Zoll filzt Landshuter Gastronomie

29.11.2017

Wurden 2015, so aus einer Mitteilung des Hauptzollamts Landshut vom 29.06.2015, im Rahmen einer bundesweiten Schwerpunktprüfung im Kampf gegen Schwarzarbeit und illegale Beschäftigung im Bezirk des Hauptzollamts Landshut knapp 160 Unternehmen des Hotel- und Gaststättengewerbes durch 70 Beamte der Finanzkontrolle Schwarzarbeit kontrolliert, so fand Anfang November 2017 erneut eine Schwerpunktprüfung des Hauptzollamts Landshut im Hotel- und Gaststättengewerbe statt.

In 125 Gastronomiebetrieben wurden die Beschäftigten von den wieder rund 70 Zollbeamten zu ihren Arbeitsverhältnissen befragt. Sie konzentrierten sich dabei auf die Zahlung des gesetzlich vorgeschriebenen Mindestlohns in Höhe von 8,84 € pro Stunde und der korrekten Entrichtung der Sozialabgaben. Nach ersten Feststellungen des Zolls liegen Anhaltspunkte für Strafverfahren und Ordnungswidrigkeiten in insgesamt 57 Fällen vor, darunter auch Verstöße gegen ausländerrechtliche Bestimmungen und Verdacht auf Sozialleistungsmißbrauch.

Marschiert der Zoll in Ihrem Betrieb zur Prüfung ein, so bestehen erhebliche Verpflichtungen für die angetroffenen Personen. Gemäß § 5 Abs. 1 SchwarzArbG haben bei einer Prüfung angetroffene Arbeitgeber, Arbeitnehmer und Arbeitnehmerinnen, Auftraggeber und Dritte sowie Entleiher die Prüfung zu dulden und dabei mitzuwirken, insbesondere für die Prüfung erhebliche Auskünfte zu erteilen und die in den §§ 3 und 4 SchwarzArbG genannten Unterlagen vorzulegen. In den vom SchwarzArbG benannten Fällen haben sie auch das Betreten der Grundstücke und der Geschäftsräume zu dulden.

Diese umfangreiche Mitwirkungspflicht birgt erhebliche Risiken sowohl für den Arbeitgeber als auch den Arbeitnehmer.

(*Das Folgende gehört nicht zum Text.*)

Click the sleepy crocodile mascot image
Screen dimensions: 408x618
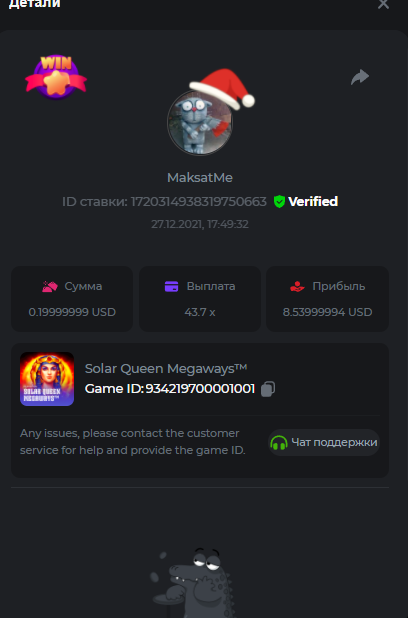193,583
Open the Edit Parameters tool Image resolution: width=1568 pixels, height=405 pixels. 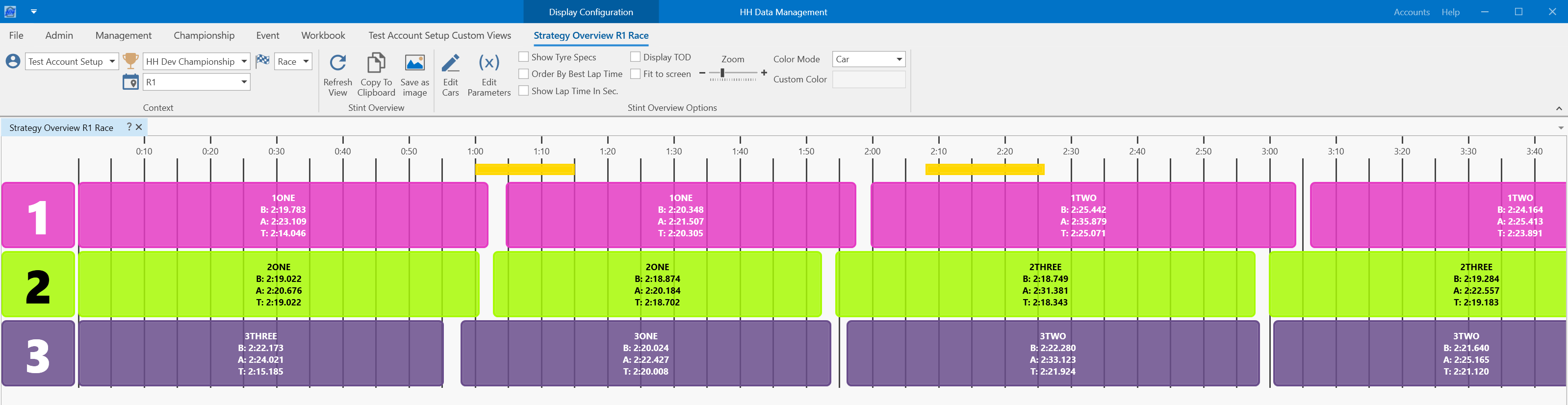[489, 63]
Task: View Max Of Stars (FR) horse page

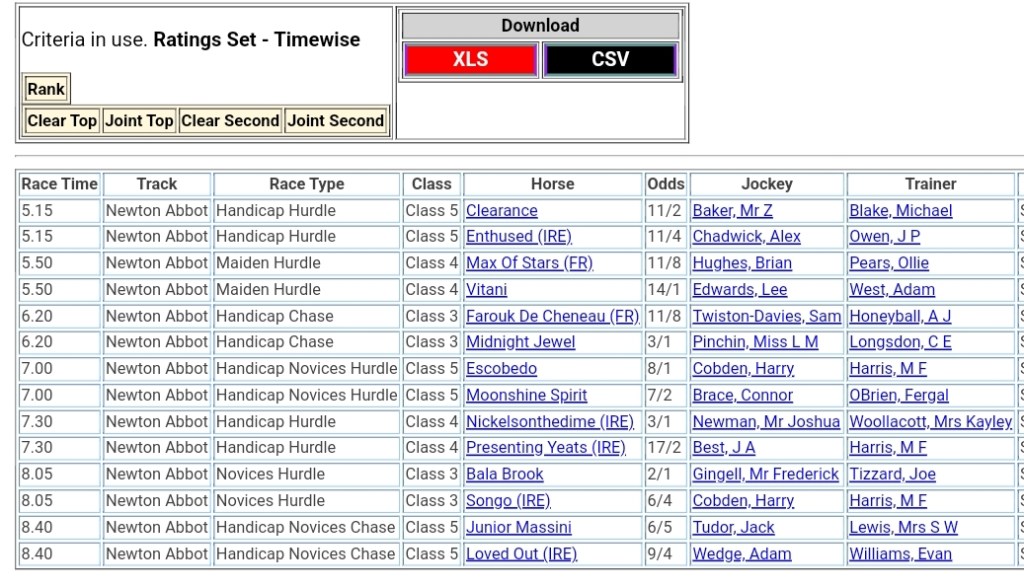Action: (529, 263)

Stellt der Zoll auf Basis der gewonnenen Daten Verstöße fest, so zieht dies vielfältige Auswirkungen für Arbeitgeber und Arbeitnehmer nach sich. So werden bei Verstößen gegen Meldepflichten zur Sozialversicherung oder gegen das Mindestlohngesetz vom Zoll Bußgelder festgesetzt. Wurden Sozialversicherungsbeiträge nicht in korrekter Höhe aufgrund Nichtanmeldung des Arbeitnehmers oder des Arbeitsentgelts in zu geringer Höhe als tatsächlich ausbezahlt abgeführt, so hat dies ein Strafverfahren nach § 266a StGB zur Folge. Die Deutsche Rentenversicherung fordert die zu Unrecht nicht entrichteten Sozialversicherungsbeiträge nach und das Finanzamt nicht entrichtete Lohnsteuer. So nur die gravierendsten Folgen. Der Zoll informiert hierbei die zuständigen Stellen wie Staatsanwaltschaft, Finanzamt, Deutsche Rentenversicherung oder die Agentur für Arbeit.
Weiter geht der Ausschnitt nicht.